Editorial: Shale oil offers hope of cheaper gas and freedom from foreign oil
If you traveled over the Thanksgiving holiday, or plan on traveling for Christmas, you're probably watching the price of gas like me.
I spent Thanksgiving in Lake Charles with my daughter and newborn grandson Mason. In anticipation of the trip, I shopped around for cheap gas and found a station charging $3.07 per gallon. So Tuesday night I filled up the car. I was glad I did because by Wednesday morning the price had jumped to $3.15 at the same station.
That's nothing compared to what they pay in Europe. Folks in cities like Paris and Milan pay well over $5 for a gallon of gas. If the prices climb that high here, many of us won't make it.
Perhaps with the drilling of shale oil, we won't have to pay those prices.
I read a recent report issued by the International Energy Agency (IEA) which says by the year 2020, the U.S. will be the world's largest oil producer. The IEA is counting on U.S. shale oil deposits and natural gas liquids to be a game changer – along with the higher prices we are now paying.
Higher gas prices make it economically viable to go after what the industry calls "tight oil" trapped in shale deposits.
Petroleum geologists have known about shale deposits for years, but investors weren't willing to spend money to bring it to the marketplace. That's understandable because in a highly-regulated industry, there are a lot of risks.
For example, shale oil extraction is more complicated than the conventional process. It takes two barrels of water to produce one barrel of shale oil liquid. And without cutting-edge water treatment technology, the water discharge process will increase the salinity in surrounding water, poisoning the local area.
I don't know if shale oil will lower energy prices anytime soon, but it certainly has the potential to remove our dependency on foreign oil.
Right now we rely on cheap oil from both Venezuela and Saudi Arabia, among other countries.
Over the years, we've learned about the political unrest in the Persian Gulf with the rise of the fundamentalists, but we haven't paid much attention to Venezuelan President Hugo Chavez in South America.
The term "frenemy" probably fits President Chavez pretty well. If you don't follow pop culture, a frenemy is a blend of friend and enemy.
Although Venezuela is an important trading partner with the U.S., President Chavez has made it clear he is not our friend. In fact, he continues to define himself in opposition to the U.S.

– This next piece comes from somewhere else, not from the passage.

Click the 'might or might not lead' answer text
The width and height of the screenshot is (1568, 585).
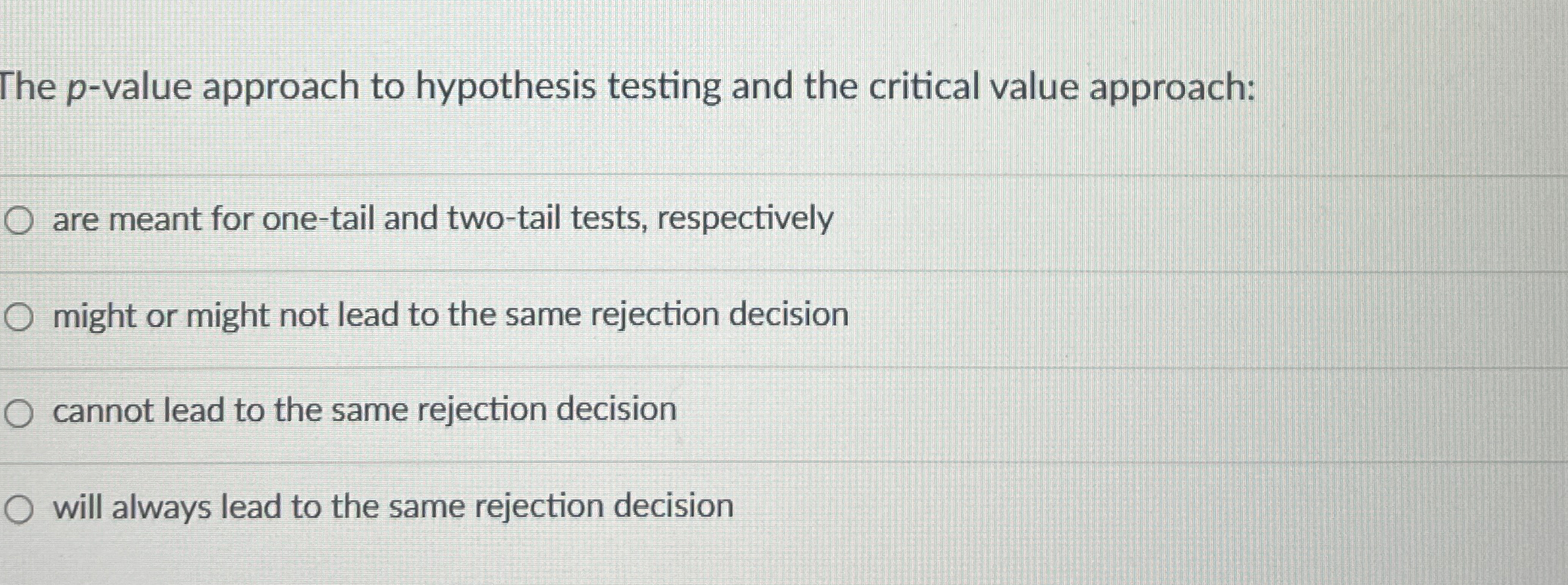click(450, 316)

Not only has he expelled our U.S. Ambassador, but also he's deepened his relationship with Iranian President Mahmoud Ahmadinejad, signing agreements supporting Iran's development of nuclear energy. He's also reached out to support North Korea and Syria.
That's not all. In order to do business in Venezuela, oil companies must partner with the government-owned oil company there.
What's Chavez doing with the oil money? He's buying arms for the Venezuelan Armed Forces, purchasing more than $4.4 billion worth from Russia.
Despite political tensions, we've continued to trade with Venezuela. The fact is we've needed its oil for our way of life.
As much as I complain about the price of gas, it's still one of the cheapest things you can buy. That same gas for $3.07 a gallon averages out to less than 20-cents a cup. What else can you by for 20-cents a cup? You can't buy coffee or a bottle of water for that price.
The cheap cost of energy has made our country the industrial giant that it is today. But what happens when we run out of cheap oil?
I asked that same question back in 2008, when I interviewed Steve Jordan, CEO of Central Crude, Louisiana Tank and Jordan Oil. He had just been named as a member of Gov. Bobby Jindal's Energy Commission.
Steve told me without affordable energy, our lifestyles would become a thing of the past. In fact, he predicted massive energy shortages which would make the Great Depression of the 1930s look like the good old days.
I'll never forget that interview. Here was an oil industry insider discussing peak oil.
Steve admitted we couldn't drill ourselves out of the problem, but he stressed public policy had to be changed. He said in order to meet our energy needs, we must allow drilling off the coasts of California and Florida, as well as in the Artic National Wildlife Refuge.
His long-term solution involved diversification. He suggested utilizing a combination of traditional fossil fuels along with viable renewable energy sources. These included biofuels, coal, geothermal energy, hydroelectric power, nuclear energy, as well as oil and gas.
It was good plan – and one I hope we will follow.
Of course all of this was before the shale oil boom. The economics of shale has changed everything.
As gas becomes more abundant and cheaper, there will be almost no incentive to cultivate renewable power.